The petitioner counsels argued for the first nine days and stressed upon the unique nature of J&K’s
relationship with India which got embodied in the Indian constitutional setup, highlighting that the
Maharaja of J&K did not give up the internal sovereignty to the Dominion of India. Thus, while the power
to make laws relating to foreign affairs, communication, and defence lied with the Union as per the
Instrument of Accession (IoA), the internal sovereignty of J&K which provided it with powers to legislate
on all other matters remained with the Maharaja. It was argued that Article 370 had assumed
permanence and was no longer a ‘temporary’ provision post the dissolution of the J&K Constituent
Assembly in 1957. The petitioners further contended that the Indian parliament, under the current
constitutional framework, could not convert itself into a Constituent Assembly. They also stressed upon
the misuse of Article 356, which imposes President’s Rule in a State. It was emphasised that the purpose
of Article 356 was to restore state machinery and not destroy it but the President’s Rule in J&K was
imposed to destroy the state legislature. It was added that President’s Rule under Article 356 was in its
nature “temporary” and thus permanent actions could not be taken under it. The petitioners also argued
that the amendment of Article 370 through Article 367 was invalid. Finally, it was stated that while
Article 3 of the Indian Constitution granted the power to Union to alter the boundaries of states and
even create smaller states through bifurcation, it had never before been used to convert an entire state
into a Union Territory (UT). The negative impact of turning J&K into a UT on the constitutional structure
was also underlined. A detailed summary on petitioners arguments can be found here.

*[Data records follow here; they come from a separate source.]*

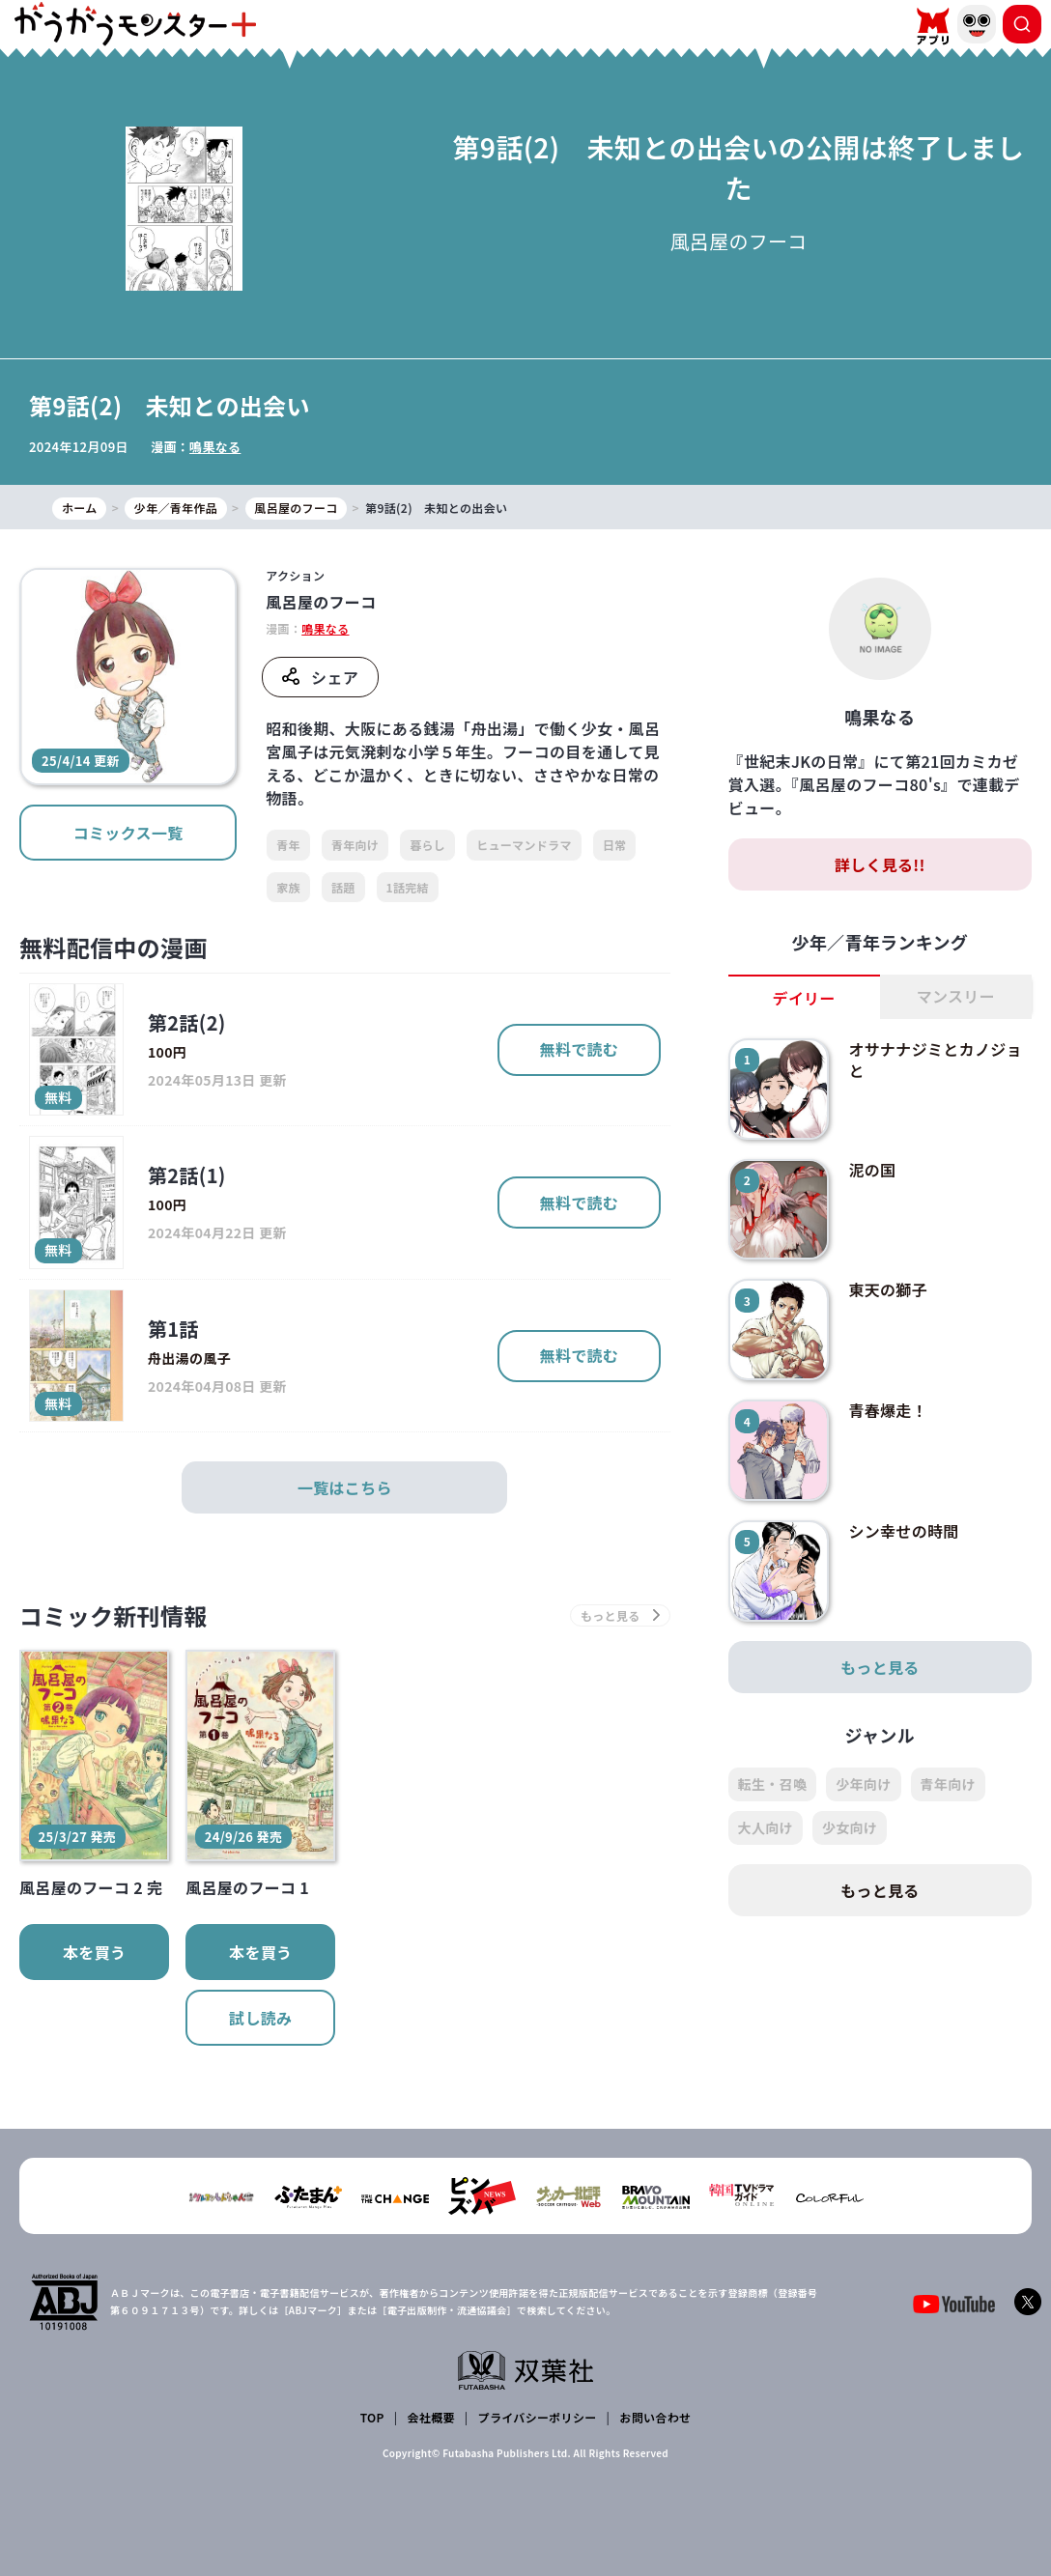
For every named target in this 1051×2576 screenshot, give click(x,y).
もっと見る (880, 1667)
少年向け (863, 1784)
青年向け (355, 844)
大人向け (765, 1827)
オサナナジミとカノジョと (935, 1059)
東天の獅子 (887, 1289)
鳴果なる (215, 447)
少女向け (849, 1827)
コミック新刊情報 (113, 1615)
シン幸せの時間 (903, 1531)
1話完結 (407, 887)
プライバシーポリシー (537, 2417)
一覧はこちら (345, 1487)
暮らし (427, 844)
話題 (343, 887)
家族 (288, 887)
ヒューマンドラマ (524, 844)
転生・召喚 (773, 1784)
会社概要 (431, 2417)
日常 (615, 844)
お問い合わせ (655, 2417)
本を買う (94, 1952)
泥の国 (871, 1169)
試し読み (260, 2017)
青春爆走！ (887, 1410)
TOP (372, 2417)
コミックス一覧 (128, 832)
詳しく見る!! (880, 864)
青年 (288, 844)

Per contra, the Union Government along with other respondents argued that the abrogation of Article
370 resolved the ‘psychological duality’ of the people of J&K and that there existed discrimination
against the people of J&K before the abrogation as the Indian constitution was not fully applied to the
state prior to 2019. It was underlined that it was very clear that the Constitution makers foresaw Article
370 as a ‘temporary’ provision and wanted it ‘to die’. Challenging the assertion of an exclusive special
status for J&K, the respondents argued that during the late 1930s, a multitude of princely states were in
the process of drafting their own constitutions. It was also submitted that the execution of a merger
agreement was not necessary to become a part of the Indian nation. Further, internal sovereignty could
not be confused with sovereignty. It was stated that J&K was only converted to a UT owing to it being a
sensitive border state for a temporary time period and that its statehood would be restored. It was also
argued that if Article 367 was not modified, it would have the effect on Article 370 becoming a
permanent feature of the Indian Constitution, as sans the Constituent Assembly, Article 370 could never
be modified. Finally, the respondents asserted that the J&K Constitution was subservient and
subordinate to the Indian Constitution and the J&K Constitution never had original constituent powers.
Thus, even if the Constituent Assembly had been in existence, it would have a limited role to play in
abrogation of Article 370 as its decision would be only “recommendatory” in nature and the President
could have taken any decision even if the Constituent Assembly did not agree to the same.
STORY TO BE UPDATED

Appearances

For the petitioners- Senior Advocates Kapil Sibal, Gopal Subramanium, Zaffar Shah, Rajeev Dhavan,
Dushyant Dave, Chander Uday Singh, Dinesh Dwivedi, Shekhar Naphade, Nitya Ramakrishnan, Gopal
Sankaranarayanan, Menaka Guruswamy, Prashanto Chandra Sen, Sanjay Parikh and Advocate Warisha
Farasat argued.

For the Union of India : Attorney General for India R Venkataramani, Solicitor General of India Tushar
Mehta, Additional Solicitor General KM Nataraj, ASG Vikramjeet Banerjee and Advocate Kanu Agarwal.

For the intervenors backing the Union – Senior Advocates Harish Salve, Rakesh Dwivedi, V Giri, Guru
Krishnakumar; Advocates Archana Pathak Dave, VK Biju and Charu Mathur.